◆ EXCERPT PROVIDED:
The collection of trustworthy representative data and administrative information on the nation’s population, economics, health, and natural resources is the ultimate public good. Thirteen Office of Management and Budget-designated Principal Statistical Agencies—including the U.S. Department of Agriculture’s (USDA) National Agricultural Statistics Service (NASS) and Economic Research Service (ERS)—and over 100 other federal agencies that collect data and information to support their programs have produced more than 73,000 publicly available data sets (Executive Office of the President, 2013). Other microdata sets that are not available to the general public can be accessed by researchers working with federal agencies via agency-specific rules.
Applied food, agricultural, natural resource, and rural development economists rely extensively on federal statistics. In the most recent issue of Applied Economic Perspectives (vol. 95, issue 3), the analysis behind three out of eight articles employed federal statistics (Park, Costa-i-Font, and Mishra, 2013). Over half of the articles in the most recent American Journal of Agricultural Economics (vol. 35, issue 2) derive data from studies that rely on federal statistics (Hennessey, et al., 2013). In this article I review some major data sets likely to be used by researchers and analysts in the Choices audience and discuss current issues regarding federal statistics.
Perhaps the most widely used data come from the Bureau of the Census’ (Census) population surveys, including the Decennial Census and the American Community Survey. These Census products provide small area data on U.S. demographics, social, and economic characteristics of the population, and housing characteristics. Census is accommodating to those who use the summary statistics available online, and is clear about the requirements for researchers to access survey microdata (U.S. Dept. of Commerce Bureau of the Census, 2013b). ERS summarizes Decennial Census and other data that delineate “rural” or “nonmetropolitan” areas (U.S. Dept. of Agriculture Economic Research Service, 2013b).
When it comes to economic data, Census conducts a heavily used Economic Census from which it produces economic data on businesses by sector of the economy and region of the country (U.S. Department of Commerce Bureau of the Census, 2013a). The Bureau of Labor Statistics (BLS) collects wage, employment, and other economic data from employers, creates the consumer price index series, and carries out other surveys (U.S. Department of Labor Bureau of Labor Statistics, 2013). The Bureau of Economic Analysis (BEA) uses data from the Census, BLS, ERS, and others to develop economic accounts, including gross domestic product (GDP) and U.S. balance of payments. BEA also produces benchmark input-output data that are used extensively in rural development and business economic research.
NASS collects data on crops and livestock, and collaborates with ERS in implementing the annual Agricultural Resource Management Survey (ARMS).
ARMS is the only national collection of data that links agricultural practices with characteristics of the farm business, and characteristics of the household of the farm operator. ARMS supports an array of research on farm businesses, adoption of agricultural practices, and the relationship between farm or conservation program participation and farm or operator characteristics. ERS is also the source for data series on agricultural productivity.

◆ DATA EXTRACTS:
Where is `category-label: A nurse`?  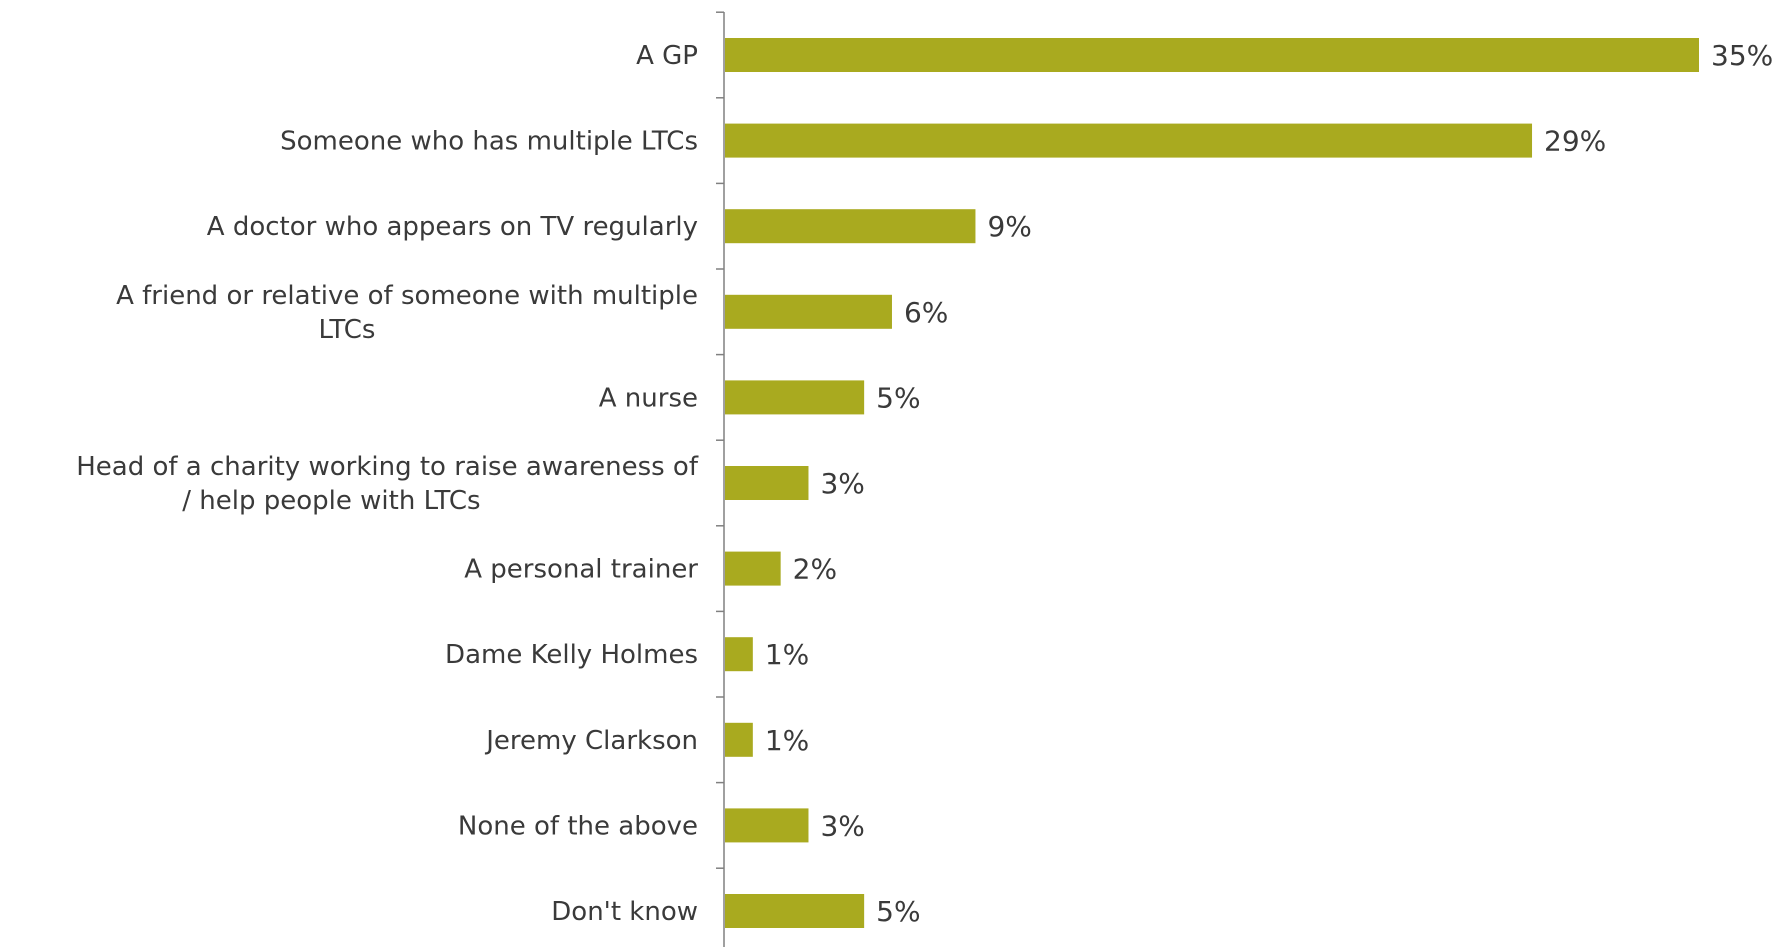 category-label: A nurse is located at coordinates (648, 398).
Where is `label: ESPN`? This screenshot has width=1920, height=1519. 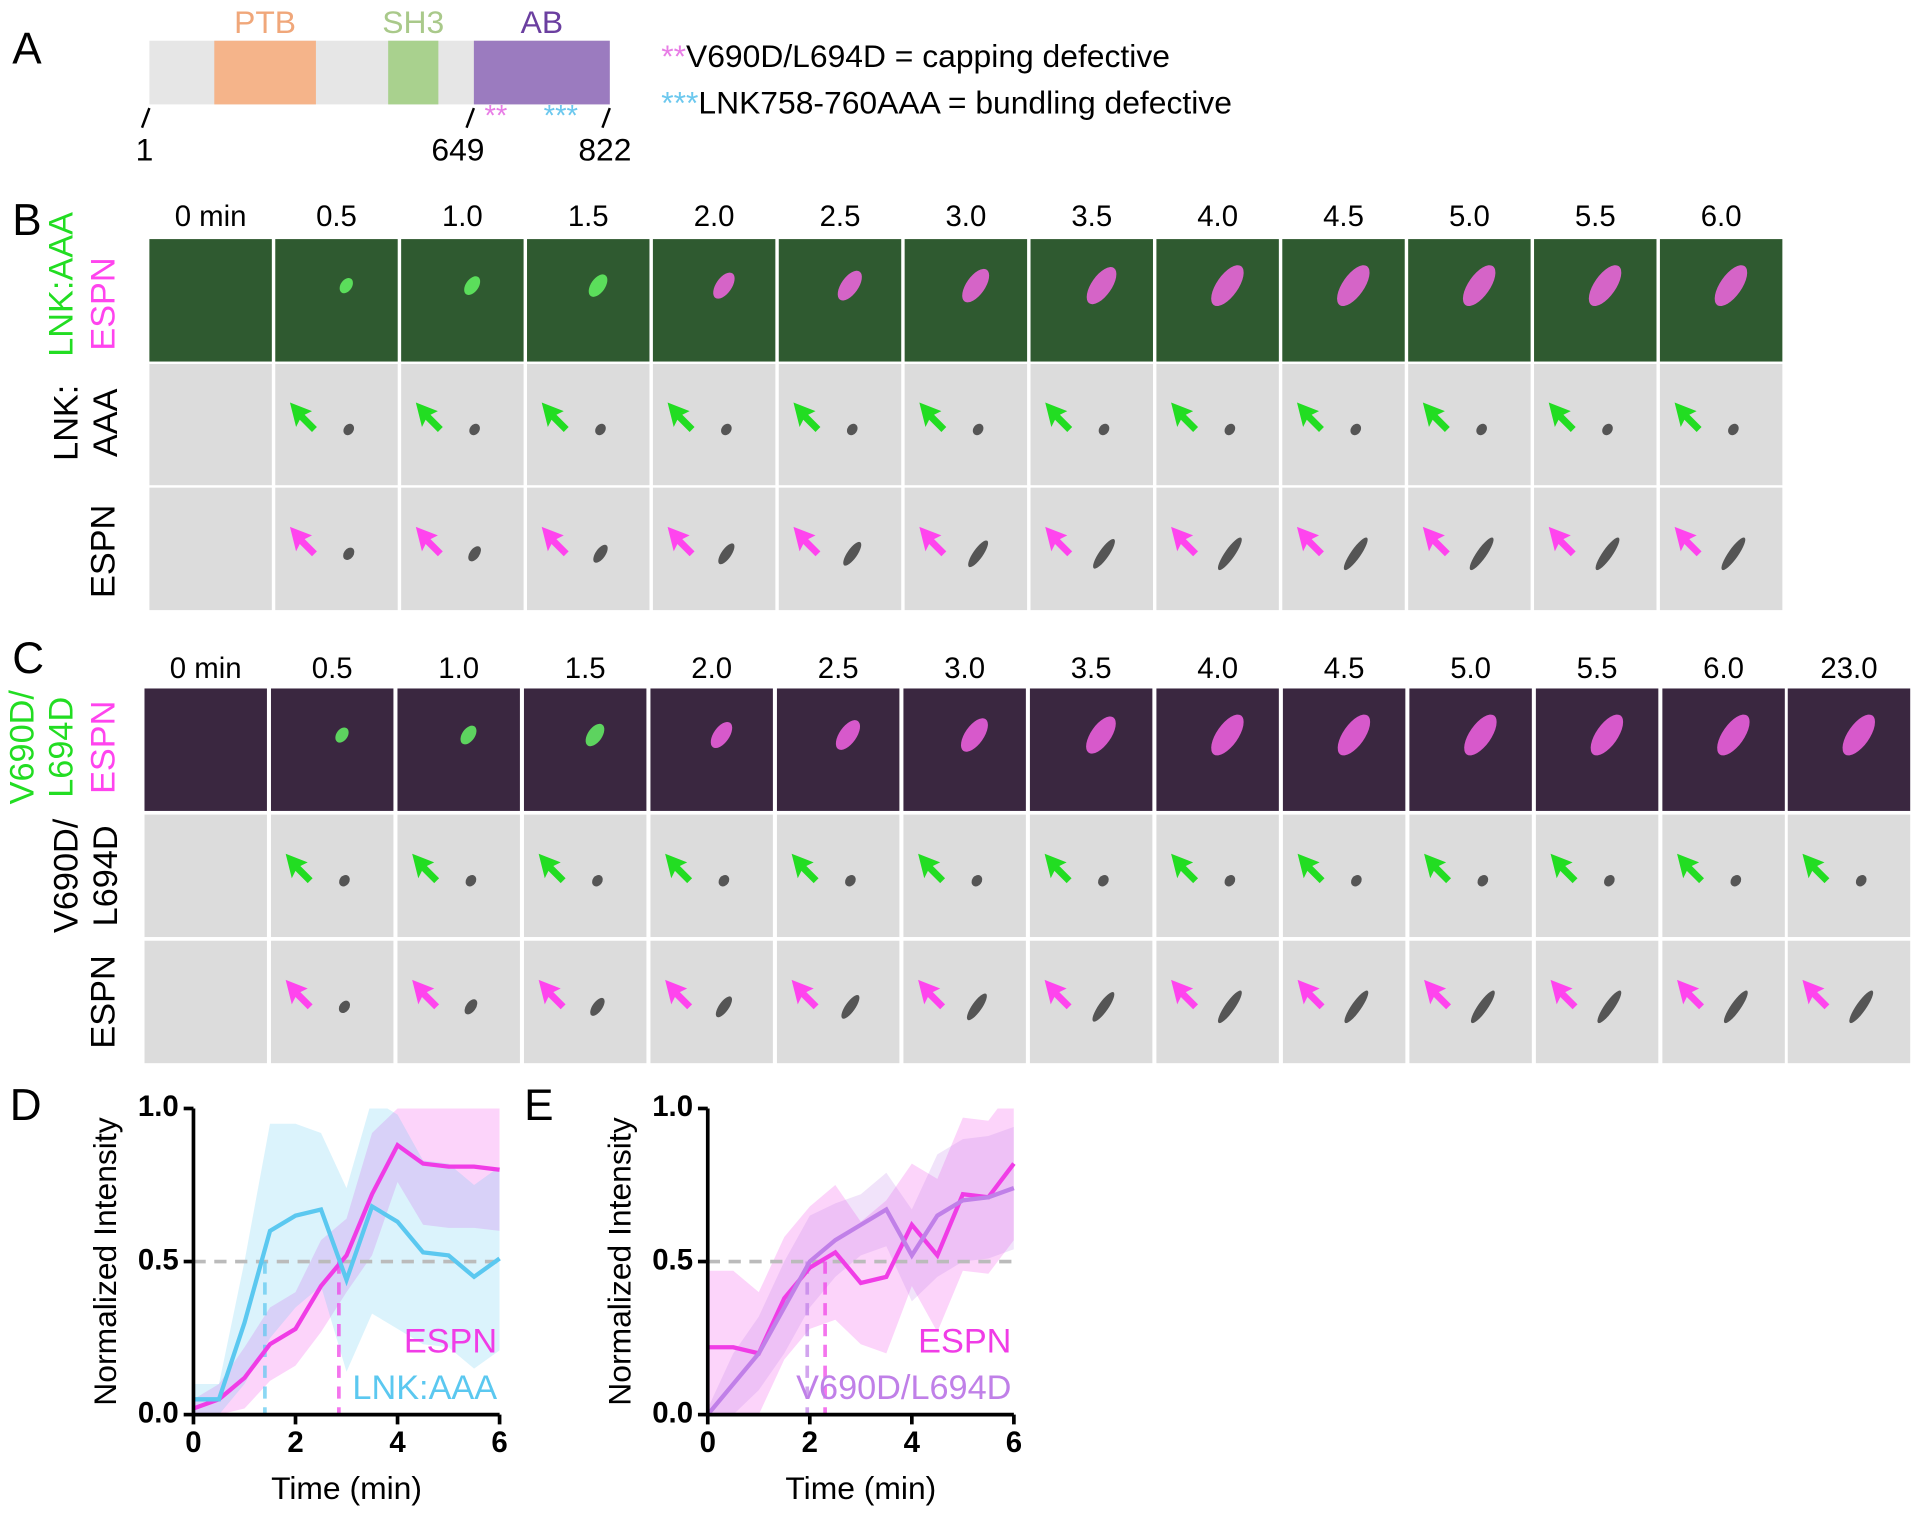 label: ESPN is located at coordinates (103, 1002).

...

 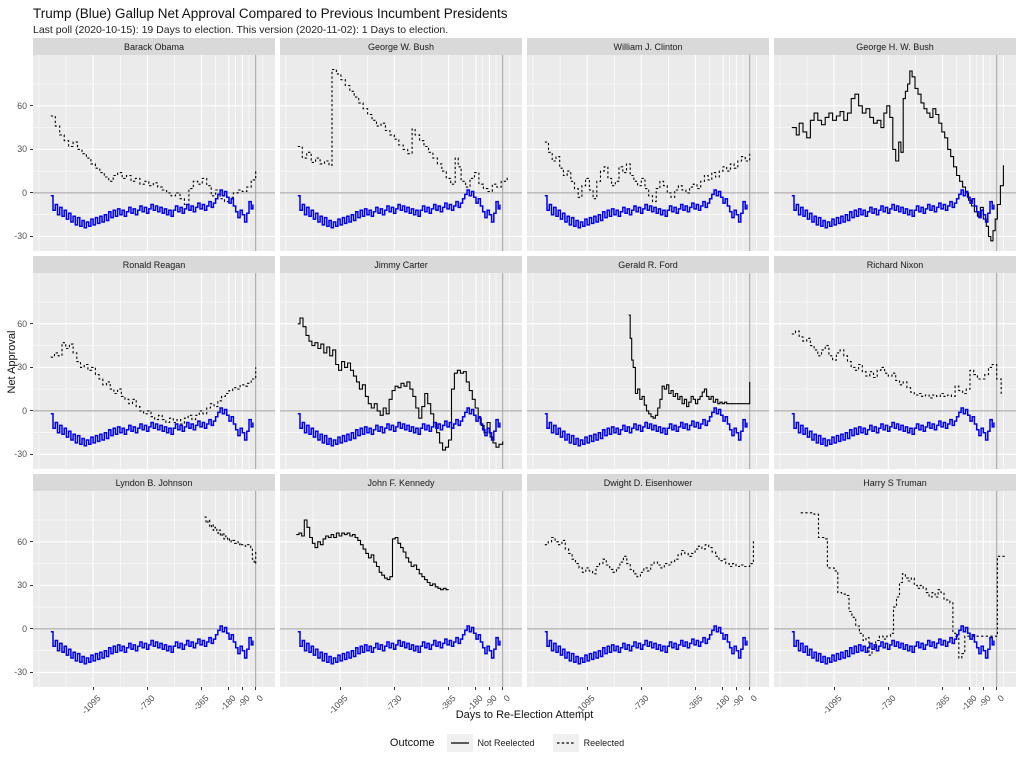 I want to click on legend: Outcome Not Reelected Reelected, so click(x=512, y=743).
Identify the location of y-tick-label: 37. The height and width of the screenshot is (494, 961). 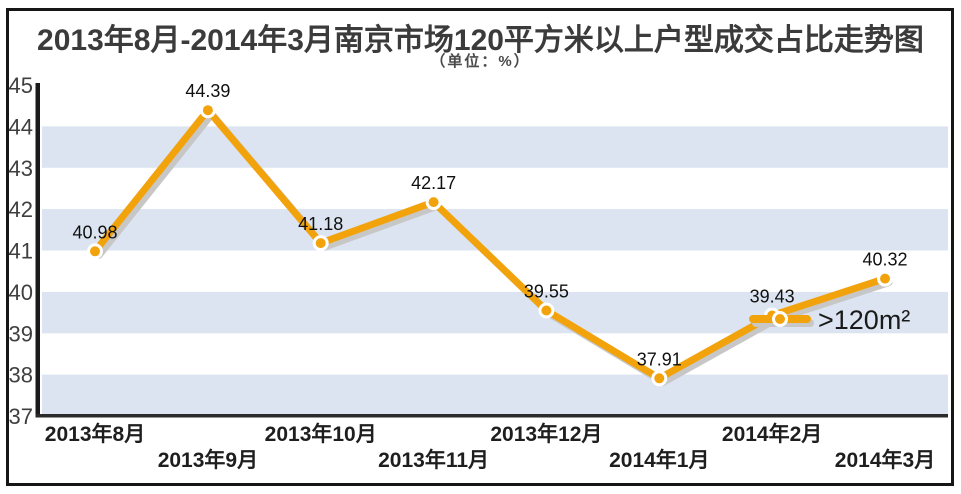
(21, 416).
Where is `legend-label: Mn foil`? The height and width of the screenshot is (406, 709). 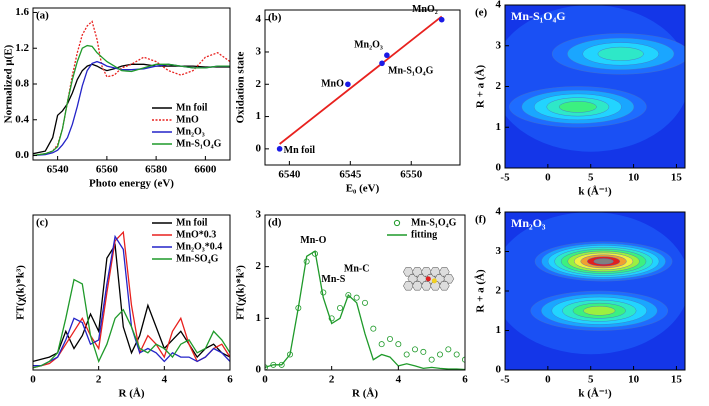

◆ TASK LIST:
A. Answer these questions from the article on federal statistics:
(i) How many publicly available data sets have federal agencies produced?
(ii) Which agency creates the consumer price index series?
(iii) Which two agencies carry out the annual Agricultural Resource Management Survey?
Mark each answer with the matching (i), (ii) or (iii).
B. Please extend the article on federal statistics by writing the text that comes after its final sentence.
The records were taken from a separate source.

◆ ANSWERS PER TASK:
A.
(i) More than 73,000.
(ii) The Bureau of Labor Statistics (BLS).
(iii) NASS and ERS.

B.
A variety of federal agencies collect data or have available administrative data on food, nutrition, and health. The National Center for Health Statistics (NCHS) conducts a number of surveys of health care providers and of households’ health records and behaviors. NCHS’ National Health and Nutrition Examination Survey (NHANES) is designed to assess health and nutritional status and is particularly unique in that it combines interviews and physical examinations of individuals. USDA’s Food and Nutrition Service (FNS) makes administrative data on Supplemental Nutrition Assistance Program (SNAP) participation, participators, and implementation available, as well as administrative data on other programs it implements (U.S. Department of Agriculture Food and Nutrition Service, 2013). ERS presents “food environment” data from a variety of sources, by county, in a GIS framework (U.S. Department of Agriculture Economic Research Service, 2013a).Various units of the National Institutes of Health (e.g., National Institute on Aging) and the Department of Health and Human Services (e.g., Agency for Healthcare Research and Quality, or AHRQ) also conduct primary surveys that cover demographic, environmental, and behavioral factors.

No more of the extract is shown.